Inside the Mattress Recycling Process: What Happens When Your Bed Gets a Second Life

Jared McKinney
March 13, 2026
5 min read

Every year, Americans discard roughly 20 million mattresses. Stacked end to end, that's enough discarded beds to stretch from New York to Los Angeles and back — twice. The vast majority of these mattresses end up in landfills, where they occupy enormous amounts of space (a single mattress takes up to 40 cubic feet), resist compaction, and sit for decades without decomposing.

But here's what most people don't realize: up to 90% of a mattress is recyclable. The steel springs, foam, cotton, wood, and fabric that make up a mattress can all be recovered and repurposed — if the mattress enters the right recycling stream.

The mattress recycling process is a fascinating, multi-step operation that turns what most people consider bulky waste into valuable raw materials. In this guide, we'll walk you through exactly what happens when a mattress gets a second life — from collection to disassembly to material recovery — and explain how companies like Sharetown are building a more sustainable alternative to traditional disposal.

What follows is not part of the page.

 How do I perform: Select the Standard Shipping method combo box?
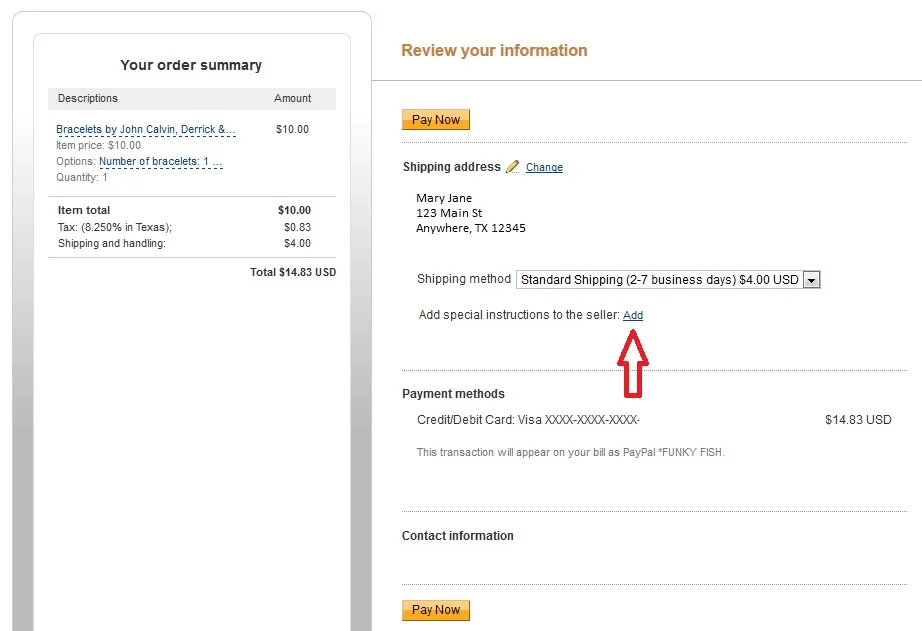[x=667, y=280]
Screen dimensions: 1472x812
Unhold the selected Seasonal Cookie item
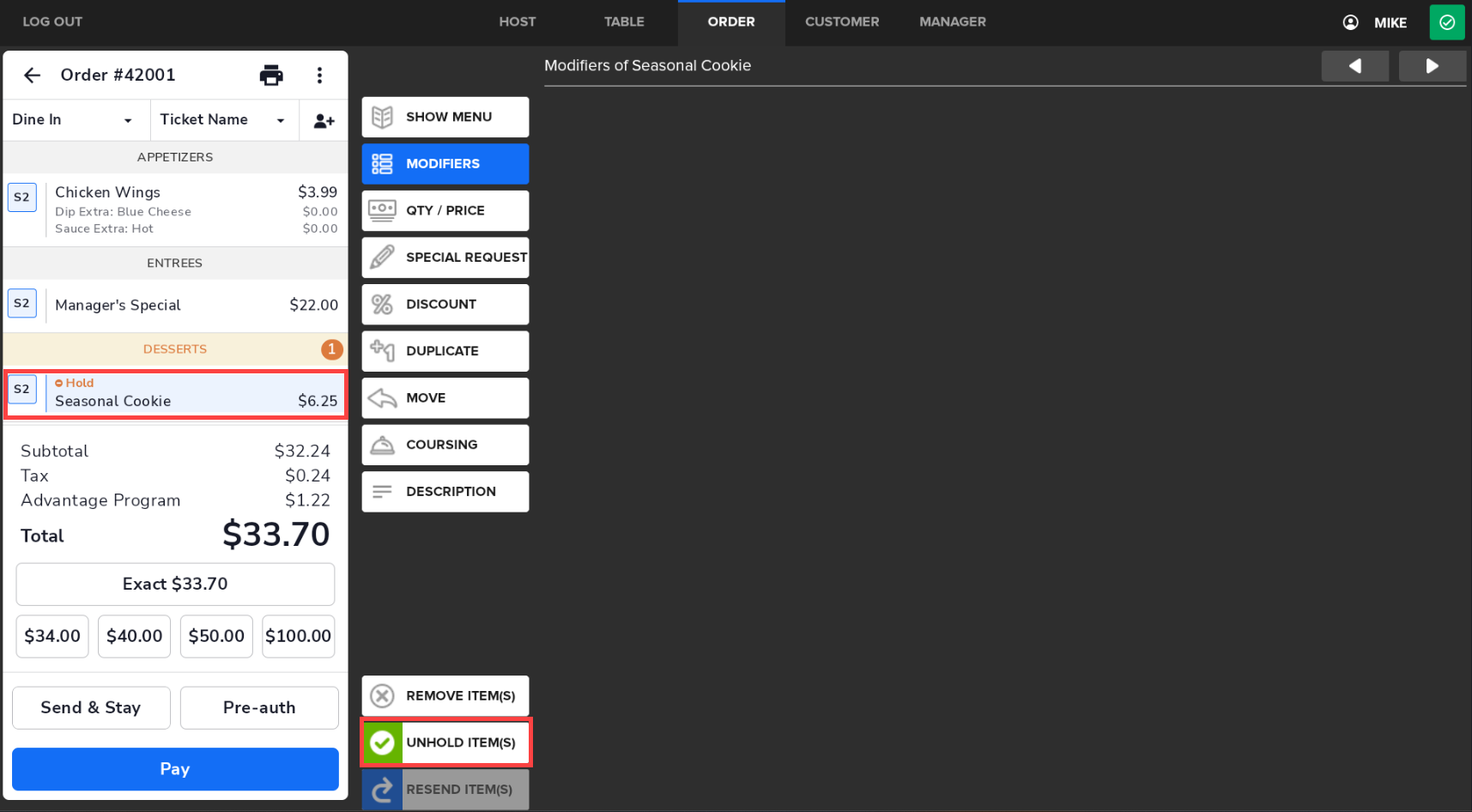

Why Mattress Recycling Matters More Than You Think

Before diving into the process itself, it's worth understanding why mattress recycling is such a critical environmental issue.

The scale of the problem is staggering. According to the International Sleep Products Association, over 50,000 mattresses are discarded every single day in the United States. That translates to roughly 20 million mattresses per year entering the waste stream — the vast majority headed straight for landfills.

Mattresses are a landfill nightmare. Unlike food waste or paper products, mattresses don't break down. Their steel springs, synthetic foams, and treated fabrics can persist in landfill conditions for decades. Their bulky shape makes them difficult to compact, meaning they consume disproportionate landfill space relative to their weight.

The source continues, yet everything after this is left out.